No labor dispute with the employees of the Company exists, or, is imminent.
(ab) Except as described in the Prospectus, the Company
does not maintain, sponsor or contribute to nay program or arrangement that is
an "employee pension benefit plan," an "employee welfare benefit plan," or a
"multi employer plan" as such terms are defined in Sections 3(2), 3(1) and
3(37), respectively, of the Employee Retirement Income Security Act of 1974, as
amended ("ERISA") ("ERISA" Plans").

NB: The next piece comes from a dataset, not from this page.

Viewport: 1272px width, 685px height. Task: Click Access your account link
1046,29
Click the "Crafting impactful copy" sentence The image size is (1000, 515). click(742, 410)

The Company does not maintain or contribute,
now or at any time previously, to a defined benefit plan, as defined in Section
3(35) of ERISA. No "accumulated funding deficiency" (as defined in Section 302
of ERISA) or any of the events set forth in Section 4043(b) of ERISA (other than
events with respect to which the 30-day notice under Section 4043 of ERISA has
been waived) has occurred with respect to any employee benefit plan which could
reasonably be expected to have a material adverse effect of the business,
prospects, financial condition, or results of operations of the Company. No
ERISA Plan (or any trust created thereunder) has engaged in a "prohibited
transaction" within the meaning of Section 406 of ERISA or Section 4975 of the
Internal Revenue Code, which could subject the Company to any tax penalty
17
on prohibited transactions and which has not adequately been corrected. Each
ERISA Plan is in compliance with all material reporting, disclosure and other
requirements of the Internal Revenue Code of 1986, as amended ("the "Code") and
ERISA as they relate to any such ERISA Plan. Determination letters have been
received from the Internal Revenue Service with respect to each ERISA Plan which
is intended to comply with Code Section 401(a), stating that such ERISA Plan and
the attendant trust are qualified therunder. The Company has never completely or
partially withdrawn from a "multi employer plan."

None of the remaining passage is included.